▶ **The input**
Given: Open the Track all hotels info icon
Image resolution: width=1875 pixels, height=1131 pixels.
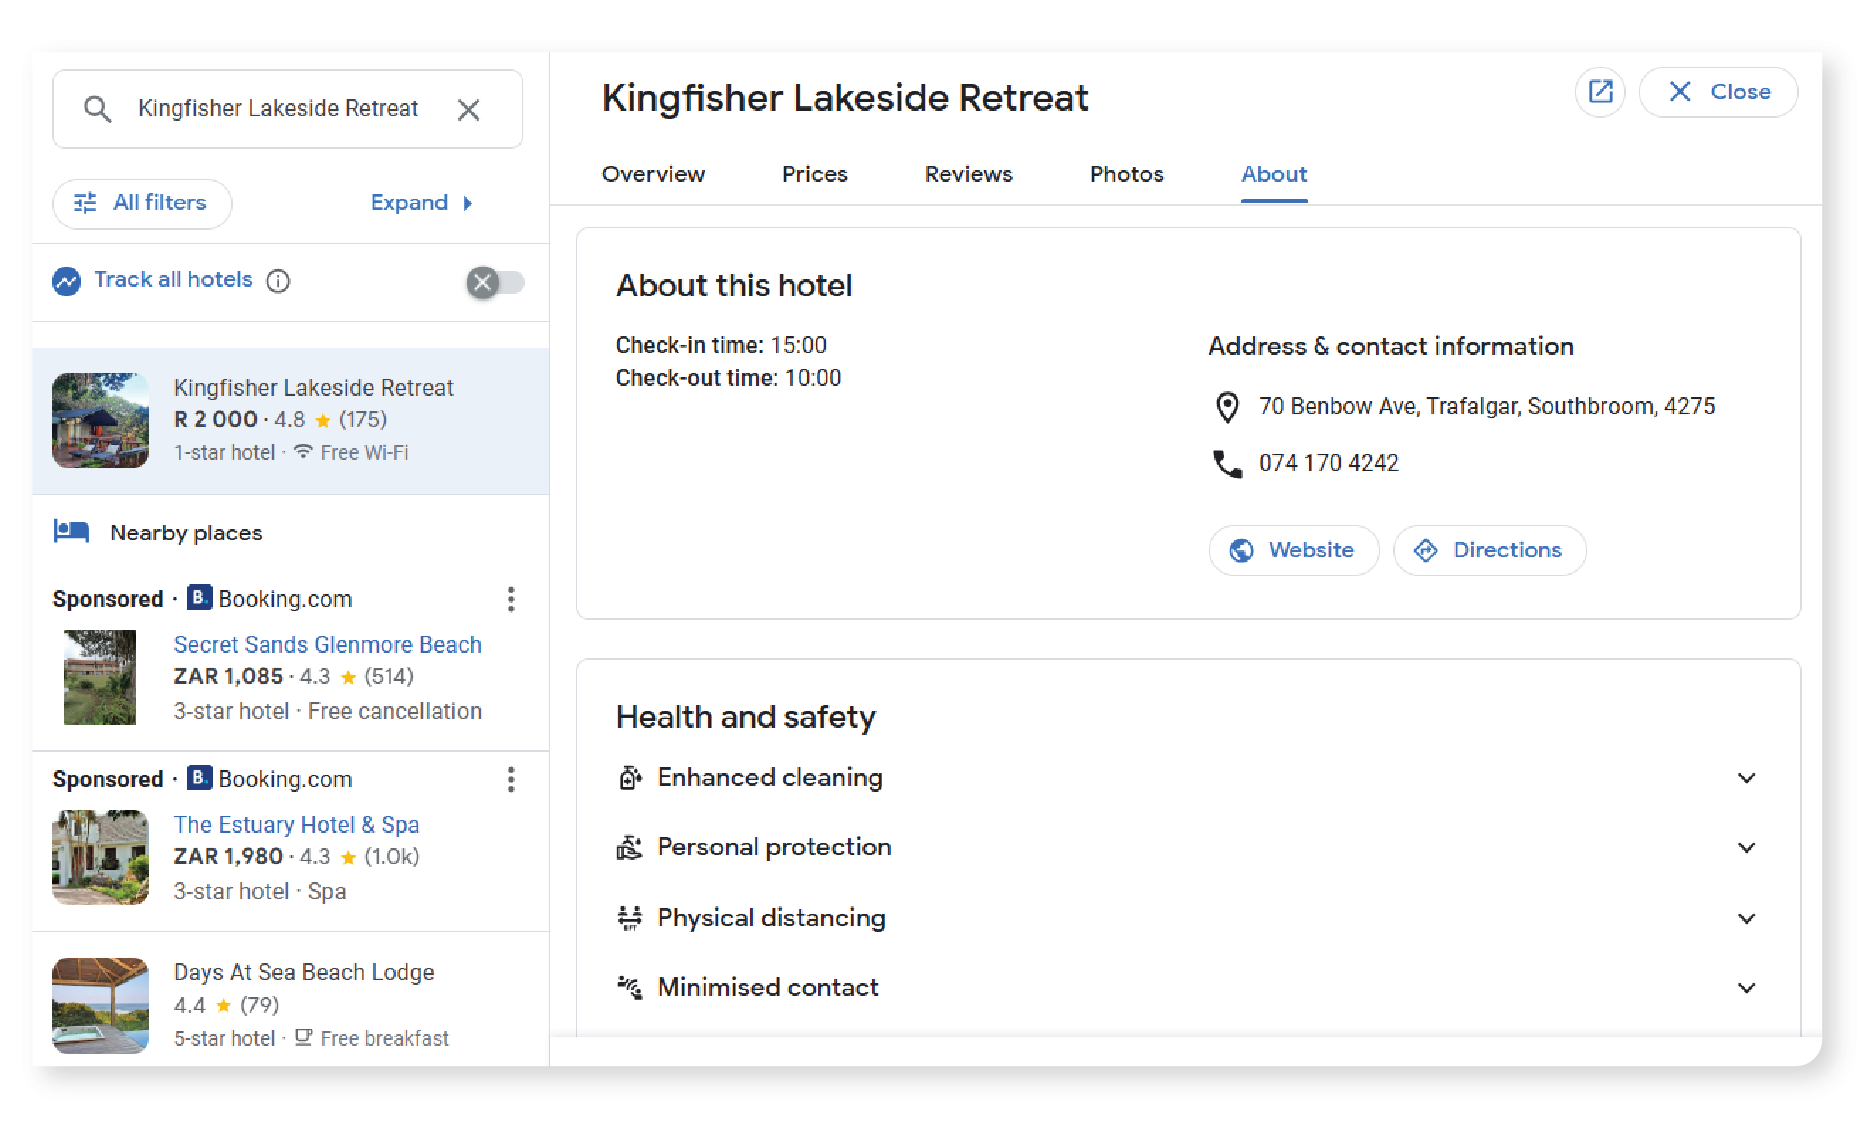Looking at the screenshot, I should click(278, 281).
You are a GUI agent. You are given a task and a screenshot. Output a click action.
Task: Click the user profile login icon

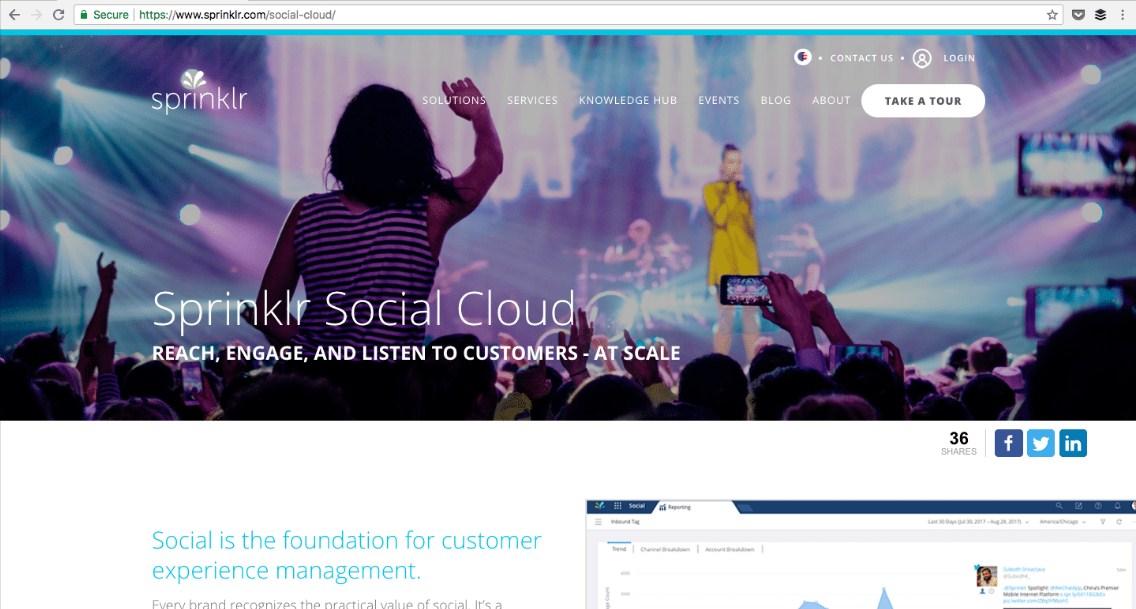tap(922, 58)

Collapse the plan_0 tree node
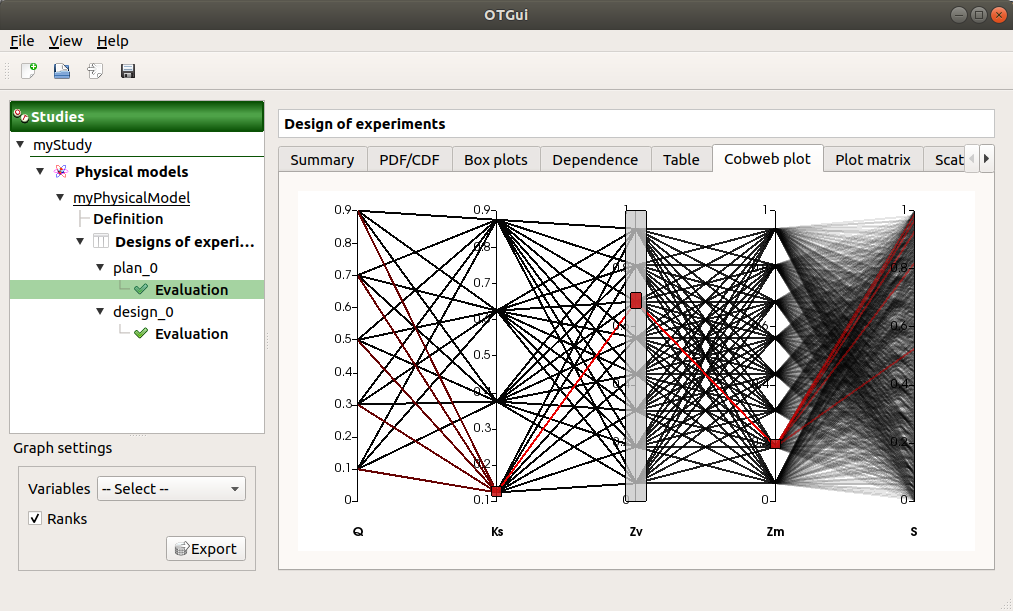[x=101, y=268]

==

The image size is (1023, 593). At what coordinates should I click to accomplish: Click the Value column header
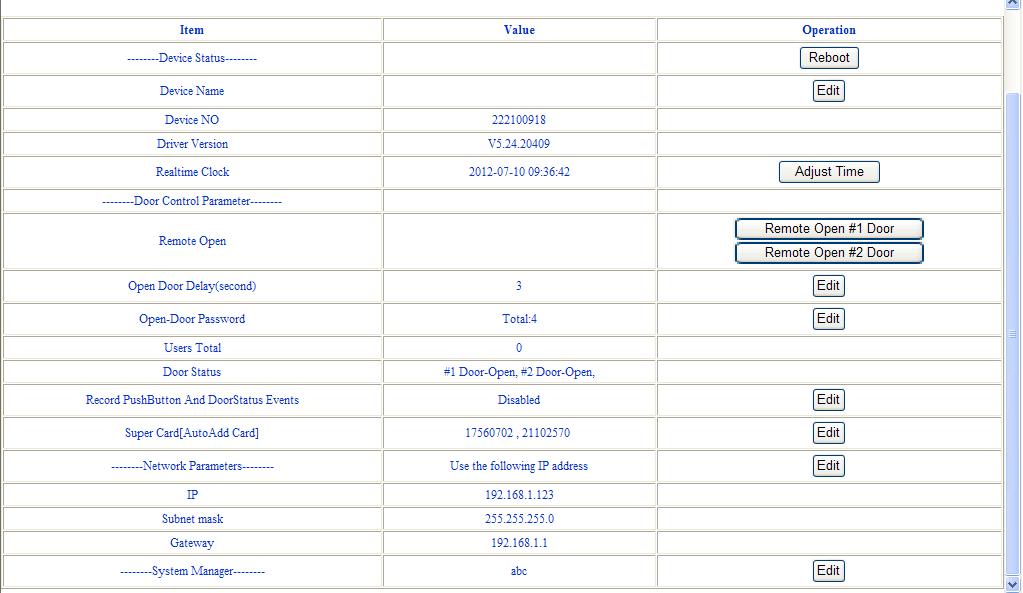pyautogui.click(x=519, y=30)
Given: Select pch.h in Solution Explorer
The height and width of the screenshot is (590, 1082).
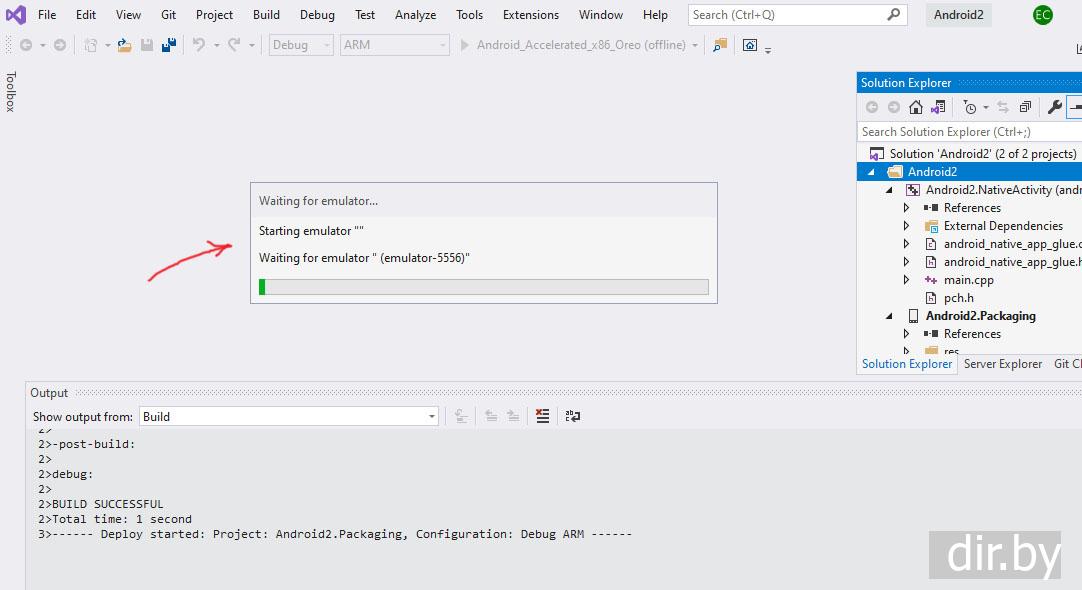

▶ **Exercise description**
Excerpt from the records above: set down only the lines from the one that contains "The image size" through the one that contains "The height and", inclusive, word for word. Pictures stay out.

▶ **Answer space**
The image size is (1023, 593). At what coordinates should I click to accomplish: Click the Value column header
pyautogui.click(x=519, y=30)
Given: Select pch.h in Solution Explorer
The height and width of the screenshot is (590, 1082).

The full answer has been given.